## Required work
From the listing below, copy only the lines running from the line that contains "Task: Click the 90" to the line that contains "Viewport: 1478px width, 656px height.", both included.

## Materials provided
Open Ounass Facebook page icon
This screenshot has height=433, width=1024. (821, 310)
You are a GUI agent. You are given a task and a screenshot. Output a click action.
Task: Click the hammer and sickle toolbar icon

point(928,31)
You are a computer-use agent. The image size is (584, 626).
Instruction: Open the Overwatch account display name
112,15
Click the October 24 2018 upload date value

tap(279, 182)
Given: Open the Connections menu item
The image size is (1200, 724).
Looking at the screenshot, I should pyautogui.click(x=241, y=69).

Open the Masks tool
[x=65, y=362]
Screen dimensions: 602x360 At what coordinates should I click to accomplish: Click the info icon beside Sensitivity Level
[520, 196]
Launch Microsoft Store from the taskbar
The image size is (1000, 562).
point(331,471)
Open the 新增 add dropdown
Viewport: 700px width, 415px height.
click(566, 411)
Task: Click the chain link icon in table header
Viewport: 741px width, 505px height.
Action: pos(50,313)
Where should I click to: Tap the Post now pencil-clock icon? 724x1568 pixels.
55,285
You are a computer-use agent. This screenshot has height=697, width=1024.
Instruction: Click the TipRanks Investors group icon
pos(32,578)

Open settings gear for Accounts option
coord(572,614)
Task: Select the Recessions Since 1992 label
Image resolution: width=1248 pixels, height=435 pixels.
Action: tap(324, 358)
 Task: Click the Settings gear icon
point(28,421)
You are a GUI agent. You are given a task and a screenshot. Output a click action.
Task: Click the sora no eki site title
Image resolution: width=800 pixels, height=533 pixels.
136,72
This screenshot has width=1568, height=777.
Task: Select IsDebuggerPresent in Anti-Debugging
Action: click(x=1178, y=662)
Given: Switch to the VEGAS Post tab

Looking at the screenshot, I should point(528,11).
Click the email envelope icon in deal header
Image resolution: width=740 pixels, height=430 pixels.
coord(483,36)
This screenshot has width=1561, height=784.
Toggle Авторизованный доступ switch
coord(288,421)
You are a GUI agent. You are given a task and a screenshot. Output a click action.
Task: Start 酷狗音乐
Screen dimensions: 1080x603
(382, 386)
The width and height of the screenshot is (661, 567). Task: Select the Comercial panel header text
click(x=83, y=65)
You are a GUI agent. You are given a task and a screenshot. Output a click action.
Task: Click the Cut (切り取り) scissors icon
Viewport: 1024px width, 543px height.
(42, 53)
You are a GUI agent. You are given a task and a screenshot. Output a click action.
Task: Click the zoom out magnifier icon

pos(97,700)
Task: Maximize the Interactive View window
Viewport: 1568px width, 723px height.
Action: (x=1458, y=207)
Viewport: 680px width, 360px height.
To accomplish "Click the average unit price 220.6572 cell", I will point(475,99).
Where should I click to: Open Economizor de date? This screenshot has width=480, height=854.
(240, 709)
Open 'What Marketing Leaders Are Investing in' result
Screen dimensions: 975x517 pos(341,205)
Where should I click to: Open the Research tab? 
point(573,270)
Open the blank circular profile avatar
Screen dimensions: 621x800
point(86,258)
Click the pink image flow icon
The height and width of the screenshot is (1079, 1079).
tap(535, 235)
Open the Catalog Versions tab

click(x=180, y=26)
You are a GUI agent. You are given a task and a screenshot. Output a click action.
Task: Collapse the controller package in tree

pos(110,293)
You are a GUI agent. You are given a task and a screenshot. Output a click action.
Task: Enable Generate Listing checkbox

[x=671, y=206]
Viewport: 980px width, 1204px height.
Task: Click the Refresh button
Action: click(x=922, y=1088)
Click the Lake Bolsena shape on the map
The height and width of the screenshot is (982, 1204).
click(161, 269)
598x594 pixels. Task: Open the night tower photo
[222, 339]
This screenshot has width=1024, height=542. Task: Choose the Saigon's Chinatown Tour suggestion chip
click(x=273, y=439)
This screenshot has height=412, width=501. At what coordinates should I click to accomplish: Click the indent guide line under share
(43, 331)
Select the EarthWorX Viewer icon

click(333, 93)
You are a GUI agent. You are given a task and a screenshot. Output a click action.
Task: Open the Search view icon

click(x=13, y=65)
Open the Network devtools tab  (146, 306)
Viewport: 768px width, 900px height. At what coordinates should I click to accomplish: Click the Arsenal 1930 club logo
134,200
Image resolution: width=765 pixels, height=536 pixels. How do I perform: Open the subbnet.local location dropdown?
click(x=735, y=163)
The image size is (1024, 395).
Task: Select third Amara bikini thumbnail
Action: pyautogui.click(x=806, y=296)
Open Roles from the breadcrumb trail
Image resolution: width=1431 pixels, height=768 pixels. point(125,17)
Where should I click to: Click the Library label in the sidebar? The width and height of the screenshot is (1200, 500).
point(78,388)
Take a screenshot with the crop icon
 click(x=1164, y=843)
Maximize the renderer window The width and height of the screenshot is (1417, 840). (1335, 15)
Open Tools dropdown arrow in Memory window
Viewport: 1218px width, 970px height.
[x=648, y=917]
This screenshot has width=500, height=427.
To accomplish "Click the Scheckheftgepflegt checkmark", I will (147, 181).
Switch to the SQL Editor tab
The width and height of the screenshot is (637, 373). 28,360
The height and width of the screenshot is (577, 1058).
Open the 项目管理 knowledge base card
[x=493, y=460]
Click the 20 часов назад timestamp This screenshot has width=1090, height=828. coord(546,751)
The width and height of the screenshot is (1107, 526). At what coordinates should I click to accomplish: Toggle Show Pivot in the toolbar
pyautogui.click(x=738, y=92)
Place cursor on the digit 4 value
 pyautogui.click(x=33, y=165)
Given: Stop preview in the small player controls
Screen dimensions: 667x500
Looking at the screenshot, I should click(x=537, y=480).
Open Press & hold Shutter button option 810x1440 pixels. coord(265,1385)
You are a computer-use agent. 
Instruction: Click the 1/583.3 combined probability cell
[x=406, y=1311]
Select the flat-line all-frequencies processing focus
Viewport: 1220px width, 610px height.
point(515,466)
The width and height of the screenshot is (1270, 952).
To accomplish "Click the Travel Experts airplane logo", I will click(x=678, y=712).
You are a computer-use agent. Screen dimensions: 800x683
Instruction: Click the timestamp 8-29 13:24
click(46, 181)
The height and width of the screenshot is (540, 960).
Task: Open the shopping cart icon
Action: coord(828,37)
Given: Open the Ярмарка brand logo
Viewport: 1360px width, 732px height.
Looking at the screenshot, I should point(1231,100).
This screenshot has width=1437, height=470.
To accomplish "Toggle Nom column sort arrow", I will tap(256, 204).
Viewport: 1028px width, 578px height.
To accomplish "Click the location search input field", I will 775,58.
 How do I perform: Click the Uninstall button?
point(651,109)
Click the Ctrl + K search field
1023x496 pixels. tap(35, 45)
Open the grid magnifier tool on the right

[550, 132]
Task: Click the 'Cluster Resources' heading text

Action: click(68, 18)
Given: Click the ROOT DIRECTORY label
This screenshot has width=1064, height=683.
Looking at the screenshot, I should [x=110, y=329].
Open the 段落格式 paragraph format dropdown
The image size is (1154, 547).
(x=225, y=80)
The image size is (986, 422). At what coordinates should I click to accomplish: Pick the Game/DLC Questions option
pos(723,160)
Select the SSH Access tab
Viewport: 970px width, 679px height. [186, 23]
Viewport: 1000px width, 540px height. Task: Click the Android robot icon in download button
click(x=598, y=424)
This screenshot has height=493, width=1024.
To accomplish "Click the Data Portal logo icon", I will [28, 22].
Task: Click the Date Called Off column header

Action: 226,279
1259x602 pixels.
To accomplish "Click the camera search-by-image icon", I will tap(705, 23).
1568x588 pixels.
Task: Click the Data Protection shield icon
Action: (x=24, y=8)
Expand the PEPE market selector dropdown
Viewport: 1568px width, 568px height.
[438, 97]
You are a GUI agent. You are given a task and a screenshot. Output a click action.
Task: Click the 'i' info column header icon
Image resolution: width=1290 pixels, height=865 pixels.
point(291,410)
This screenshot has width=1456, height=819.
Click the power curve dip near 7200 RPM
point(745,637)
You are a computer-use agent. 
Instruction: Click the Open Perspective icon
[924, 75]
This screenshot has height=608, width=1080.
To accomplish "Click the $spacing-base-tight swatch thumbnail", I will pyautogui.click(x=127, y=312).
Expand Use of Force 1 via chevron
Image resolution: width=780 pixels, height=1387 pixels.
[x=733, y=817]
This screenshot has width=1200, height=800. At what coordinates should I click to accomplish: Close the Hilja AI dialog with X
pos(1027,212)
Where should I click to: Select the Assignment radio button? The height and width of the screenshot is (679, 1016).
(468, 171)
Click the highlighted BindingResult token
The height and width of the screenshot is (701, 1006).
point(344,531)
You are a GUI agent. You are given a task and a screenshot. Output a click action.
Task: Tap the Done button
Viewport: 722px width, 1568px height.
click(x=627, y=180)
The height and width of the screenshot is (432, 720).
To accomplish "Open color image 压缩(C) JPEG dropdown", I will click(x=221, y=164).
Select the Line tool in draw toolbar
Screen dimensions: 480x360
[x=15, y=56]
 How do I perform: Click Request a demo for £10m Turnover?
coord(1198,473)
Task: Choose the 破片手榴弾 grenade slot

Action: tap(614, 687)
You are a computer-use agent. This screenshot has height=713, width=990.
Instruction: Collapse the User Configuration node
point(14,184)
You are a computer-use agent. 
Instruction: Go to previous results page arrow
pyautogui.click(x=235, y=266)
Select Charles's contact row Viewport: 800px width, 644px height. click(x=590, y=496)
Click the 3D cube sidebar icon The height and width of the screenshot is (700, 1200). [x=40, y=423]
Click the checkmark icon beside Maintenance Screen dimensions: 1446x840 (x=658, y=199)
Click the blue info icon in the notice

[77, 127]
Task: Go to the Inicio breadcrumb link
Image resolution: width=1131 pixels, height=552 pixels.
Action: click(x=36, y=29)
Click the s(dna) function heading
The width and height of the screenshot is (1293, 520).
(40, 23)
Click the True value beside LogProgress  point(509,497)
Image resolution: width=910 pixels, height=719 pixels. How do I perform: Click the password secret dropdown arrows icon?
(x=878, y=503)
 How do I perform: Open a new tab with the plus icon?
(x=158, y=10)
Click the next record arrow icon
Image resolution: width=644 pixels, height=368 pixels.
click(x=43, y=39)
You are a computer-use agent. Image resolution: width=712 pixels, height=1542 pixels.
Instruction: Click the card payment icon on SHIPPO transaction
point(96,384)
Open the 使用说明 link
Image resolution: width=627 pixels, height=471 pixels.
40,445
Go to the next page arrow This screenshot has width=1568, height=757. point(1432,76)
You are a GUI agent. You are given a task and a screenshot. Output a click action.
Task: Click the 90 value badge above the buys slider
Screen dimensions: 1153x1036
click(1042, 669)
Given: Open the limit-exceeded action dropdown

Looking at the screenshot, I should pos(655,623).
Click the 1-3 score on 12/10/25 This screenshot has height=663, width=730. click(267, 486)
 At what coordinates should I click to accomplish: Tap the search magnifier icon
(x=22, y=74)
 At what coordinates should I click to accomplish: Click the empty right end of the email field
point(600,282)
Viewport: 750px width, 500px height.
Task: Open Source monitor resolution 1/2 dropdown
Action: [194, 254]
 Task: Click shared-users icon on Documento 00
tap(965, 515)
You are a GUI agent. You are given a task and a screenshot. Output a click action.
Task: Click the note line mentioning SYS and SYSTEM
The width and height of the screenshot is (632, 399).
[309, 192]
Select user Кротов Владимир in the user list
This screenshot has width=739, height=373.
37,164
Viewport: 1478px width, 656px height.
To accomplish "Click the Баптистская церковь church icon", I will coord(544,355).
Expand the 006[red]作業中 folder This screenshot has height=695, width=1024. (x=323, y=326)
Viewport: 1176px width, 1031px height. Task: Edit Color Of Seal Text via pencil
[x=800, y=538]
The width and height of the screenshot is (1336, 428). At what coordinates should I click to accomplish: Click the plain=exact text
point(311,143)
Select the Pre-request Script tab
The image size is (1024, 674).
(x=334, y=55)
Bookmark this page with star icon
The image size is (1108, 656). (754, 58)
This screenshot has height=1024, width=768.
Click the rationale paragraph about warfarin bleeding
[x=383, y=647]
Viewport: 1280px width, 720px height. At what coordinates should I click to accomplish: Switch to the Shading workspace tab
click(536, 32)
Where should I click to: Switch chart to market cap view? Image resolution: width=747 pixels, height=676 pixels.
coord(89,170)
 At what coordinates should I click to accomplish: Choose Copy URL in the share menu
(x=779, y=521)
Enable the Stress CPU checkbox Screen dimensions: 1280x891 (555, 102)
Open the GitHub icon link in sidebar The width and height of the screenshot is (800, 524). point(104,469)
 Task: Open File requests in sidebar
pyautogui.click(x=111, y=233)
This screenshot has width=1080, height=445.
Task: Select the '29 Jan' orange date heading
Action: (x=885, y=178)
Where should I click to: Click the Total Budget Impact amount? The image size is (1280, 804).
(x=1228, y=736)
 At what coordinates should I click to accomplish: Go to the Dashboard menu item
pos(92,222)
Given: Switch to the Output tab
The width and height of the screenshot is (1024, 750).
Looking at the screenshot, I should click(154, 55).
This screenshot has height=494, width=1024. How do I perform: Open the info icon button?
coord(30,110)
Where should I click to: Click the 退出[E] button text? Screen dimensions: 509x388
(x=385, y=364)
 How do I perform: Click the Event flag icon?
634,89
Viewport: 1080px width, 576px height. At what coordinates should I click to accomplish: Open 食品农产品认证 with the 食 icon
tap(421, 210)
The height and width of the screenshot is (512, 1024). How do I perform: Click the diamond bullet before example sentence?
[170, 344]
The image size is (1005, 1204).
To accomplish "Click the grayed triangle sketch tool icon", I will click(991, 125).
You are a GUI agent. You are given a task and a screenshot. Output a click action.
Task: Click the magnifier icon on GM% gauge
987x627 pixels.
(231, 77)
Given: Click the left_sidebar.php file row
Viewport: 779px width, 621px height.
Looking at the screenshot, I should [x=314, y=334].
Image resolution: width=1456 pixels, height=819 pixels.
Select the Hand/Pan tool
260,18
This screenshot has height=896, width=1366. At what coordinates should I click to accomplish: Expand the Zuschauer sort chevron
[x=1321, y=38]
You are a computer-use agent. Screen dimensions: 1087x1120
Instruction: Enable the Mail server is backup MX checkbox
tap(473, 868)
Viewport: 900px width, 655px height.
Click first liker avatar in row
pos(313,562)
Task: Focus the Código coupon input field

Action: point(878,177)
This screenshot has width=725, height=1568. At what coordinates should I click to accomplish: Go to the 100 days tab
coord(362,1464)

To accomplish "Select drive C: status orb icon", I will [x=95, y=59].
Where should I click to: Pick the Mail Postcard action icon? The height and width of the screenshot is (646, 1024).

## Answer to the exercise
Task: Click the 90 value badge above the buys slider
Screen dimensions: 1153x1036
click(1042, 669)
Given: Open the limit-exceeded action dropdown

Looking at the screenshot, I should pos(655,623).
Click the 1-3 score on 12/10/25 This screenshot has height=663, width=730. click(267, 486)
 At what coordinates should I click to accomplish: Tap the search magnifier icon
(x=22, y=74)
 At what coordinates should I click to accomplish: Click the empty right end of the email field
point(600,282)
Viewport: 750px width, 500px height.
Task: Open Source monitor resolution 1/2 dropdown
Action: [194, 254]
 Task: Click shared-users icon on Documento 00
tap(965, 515)
You are a GUI agent. You are given a task and a screenshot. Output a click action.
Task: Click the note line mentioning SYS and SYSTEM
The width and height of the screenshot is (632, 399).
[309, 192]
Select user Кротов Владимир in the user list
This screenshot has width=739, height=373.
37,164
Viewport: 1478px width, 656px height.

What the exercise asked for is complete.